Dobrze jest mieć lekarza gastro pracującego w szpitalu, wtedy można szybko dostać się na oddział gastro i full badań szybko.Tam jest wielu dobrych lekarzy, także tych z nimi współpracujących.
Poradnia przyszpitalna też ok. Ja leczę się między innymi u dr Marcin Chmielewski, kiedyś i on tam pracował na oddziałe, i super operator przy endoskopii. Teraz przyjmuje w wielu miejscach, także u mnie na miejscu w lesznie (na NFZ).Wie dużo i umie to przekazać, choć jego żarty nie wszyscy "rozumieją".
Tak patrząc na lekarzy tam, to wszyscy pacjenci chcą się leczyć u profesora czy tych z "najstarszych" stażem, ale prawda jest taka, że ci młodsi są bardziej "oblatani" i chłonących aktualności.

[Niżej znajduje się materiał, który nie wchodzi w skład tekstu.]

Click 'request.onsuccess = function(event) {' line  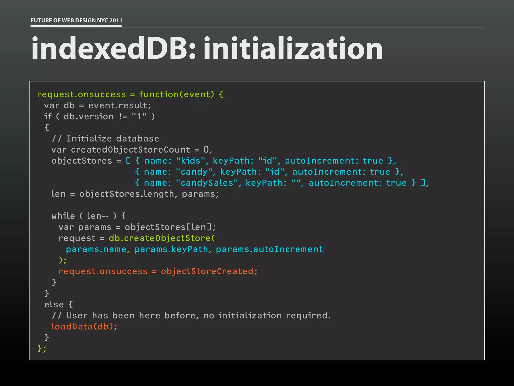pyautogui.click(x=130, y=94)
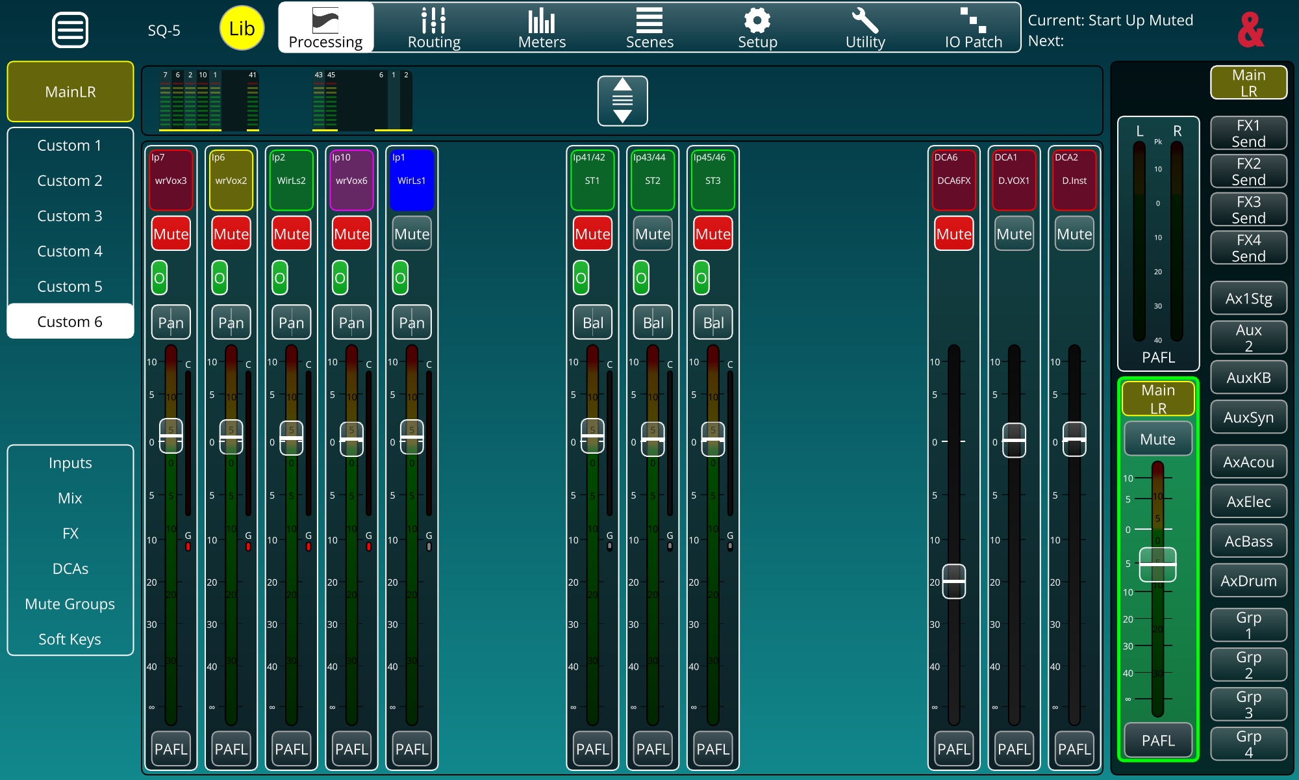Open Bal control on ST2 channel
1299x780 pixels.
pos(653,322)
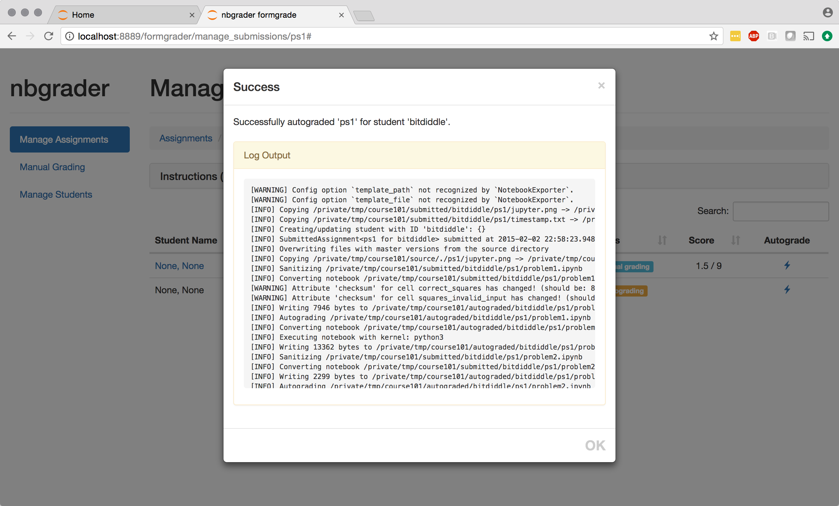This screenshot has height=506, width=839.
Task: Click the yellow extension icon in toolbar
Action: tap(735, 36)
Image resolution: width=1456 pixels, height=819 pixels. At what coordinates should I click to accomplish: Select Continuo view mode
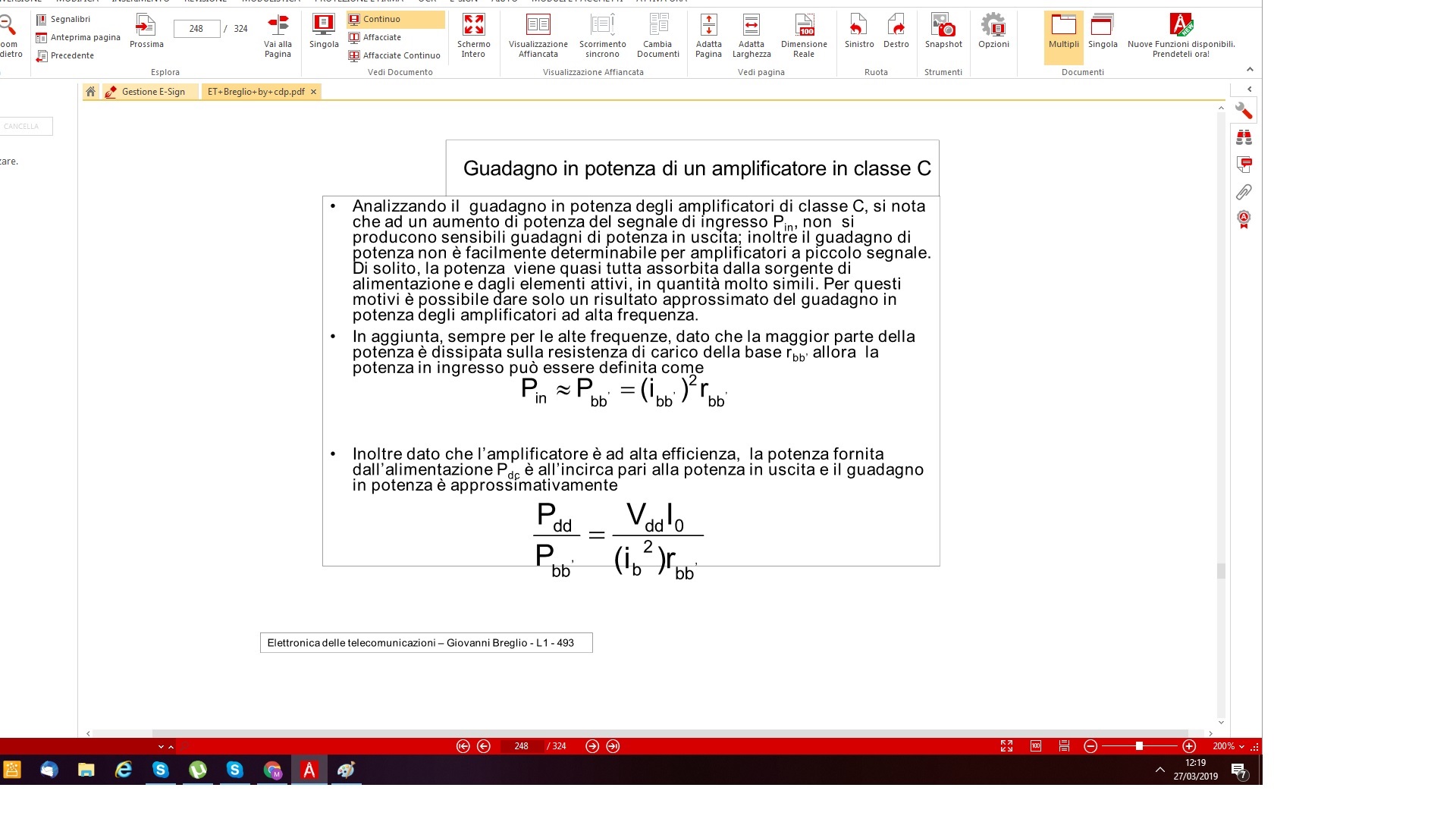click(x=381, y=19)
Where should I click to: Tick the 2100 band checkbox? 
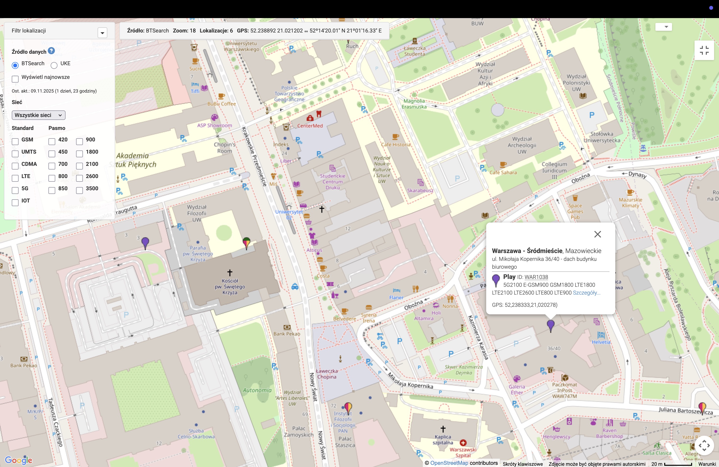79,166
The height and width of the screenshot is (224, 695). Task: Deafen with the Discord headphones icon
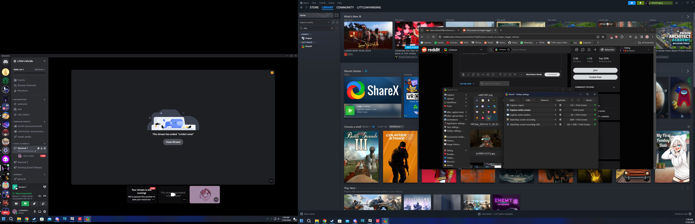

A prywatnie to kasa też się liczy...za tytuł, pewnie że i możliwości są różne, ale to inny temat.
No i jak wszędzie, lekarze, preferowana pierwsza wizyta prywatnie, a potem już NFZ, bo
bez sensu z naszymi chorobami leczyć się prywatnie za kasę 
Trzeba sobie jednak zapewnić "alarmowe" kontakty, mało który da nr telefonu do siebie, ale jakoś zawsze to się rozwiązuje.Trzeba na wizycie omówić co robic kiedy pojawia się zaostrzenie,jakie leki, kiedy szpital, itd..To ważne
A urologów mam w Lesznie dobrych i mi znanych od lat.
Swoją drogą, po latach chorowania i leczenia się, (aktualnie to ponad 15 specjalistów) to zawsze doradzałbym lekarzy nie tych najstarszych i polecanych, ale tych dr , którym się chce, będących na fali ciągłego dokształcania się.Teraz co chwilę dochodzą nowości w leczeniu, a Ci najstarsi idą rutynowo, mają super wiedzę, ale co z tego jak nie chcą leczyć ...nowocześnie.Typowym przykładem kiedy lekarz mówi, że "musi boleć" , bo coś tam... Ból sie leczy, jeśli nie boli, to lepiej się wszystko leczy !
No i ja leczę tylko na NFZ, za dużo mam lekarzy, ale też za dużo widziałem (naciałem się) na prywatnych wizytach bez sensu.Tu mnie akurat zycie nauczyło.
Prywatnie to ja mogę czasem zrobić badanie, które jest albo niedostępne u mnie na NFZ, czy termin daleki, albo nie ma innej opcji.Ale to rzadkość.